To restore our democratic republic, we need a revival of our democratic religion--a reaffirmation of the beliefs, attitudes, values, but most of all, the practices and virtues of that republic. I do not think it will be achieved by the printing of a new catechism or by the construction of a new temple. It will not be achieved by governmental, ecclesiastical, or corporate institutions, nor by force of law--though all these could help.
It will be achieved by people practicing civility, engaging in civil service, and acting for social justice. I see it happening all around us, those “thousand points of light,” the elder Bush called it. Young students organizing to stop gun killing. Athletes taking a knee against racial violence. Women refusing to be groped by men in power. Organizers and leaders now forming community organizations in cities and towns throughout the nation to hold local corporations and governments accountable. Firmly but without violence or rancor.

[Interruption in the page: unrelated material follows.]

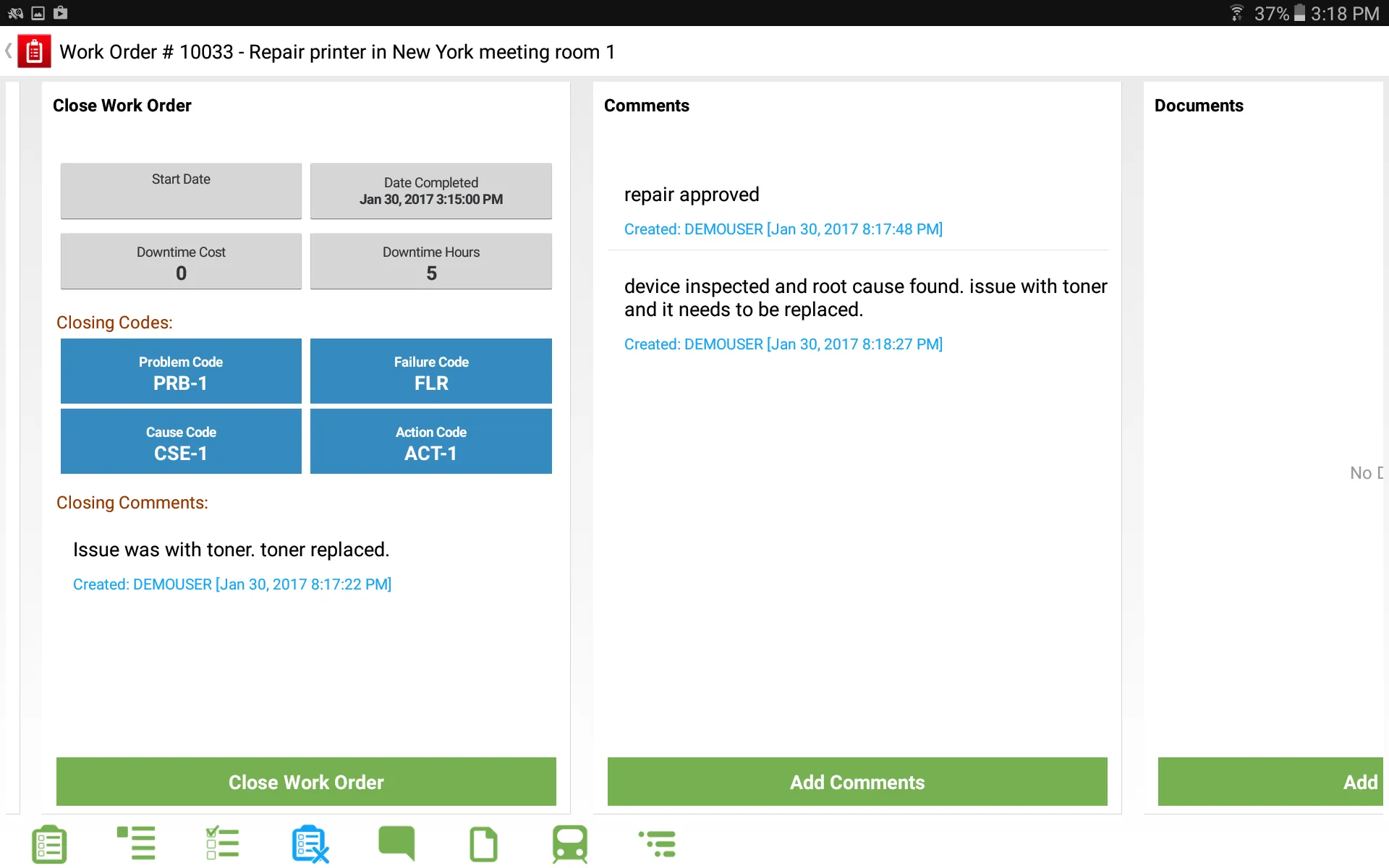This screenshot has width=1389, height=868.
Task: Open the menu lines icon
Action: tap(137, 843)
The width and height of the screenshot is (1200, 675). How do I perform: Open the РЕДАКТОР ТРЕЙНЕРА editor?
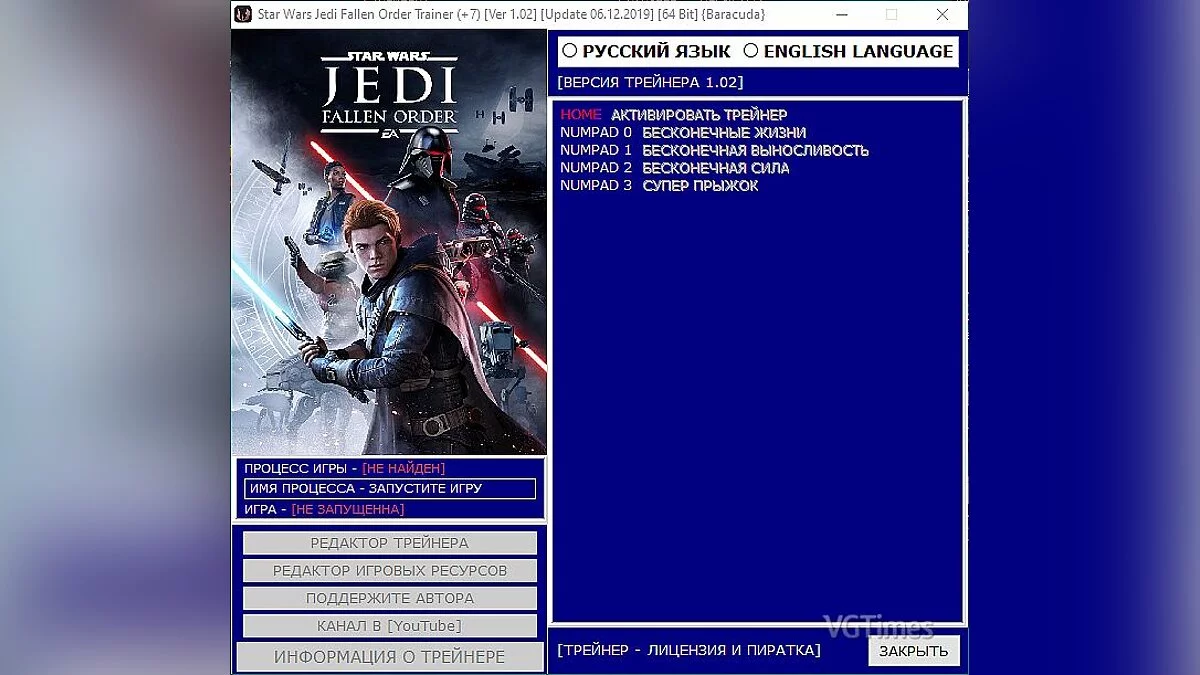(x=389, y=543)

This may be an opportunity for a religious revival in America. Not just a Catholic, Protestant, Evangelical, Islamic, Jewish, Unitarian revival, not just a revival of democratic republican parties, not just a revival of families and neighborhoods—but of all of them working together to revive an American spirit that feeds and is fed by them. The rebirth of the new nation called for by Abraham Lincoln at another time of crisis. The restoration of radical democratic politics in America is concomitant with the renewal of the democratic republican or public religion in America.
On the Bicentennial of the American nation, 1976, the Catholic Bishops called for a movement of renewal called “Liberty and Justice for All.” It was a good idea and some wonderful things came out of it including a strong critique of the fundamentalist free-market economyand major support for organizing publics at the local level.
But perhaps on the 250thanniversary, i.e. 2026, all the churches, synagogues, temples, mosques, labor unions, civic associations, and community organizations will proclaim a new Great Awakening of the enduring values of freedom and justice, life, liberty, and the pursuit of public happiness over egotistic pleasure. It can’t be a Christian thing or a Jewish, Muslim, Buddhist thing. It can’t be a Democratic or Republican thing. It can’t be a Conservative or Liberal thing. It can’t be a Coast or Heartland thing, a rural or urban thing. It’s got to be all those things.
We don’t have much time so we better start working on this. I want to be around to see it. In the meantime, keep the faith, keep up the struggle.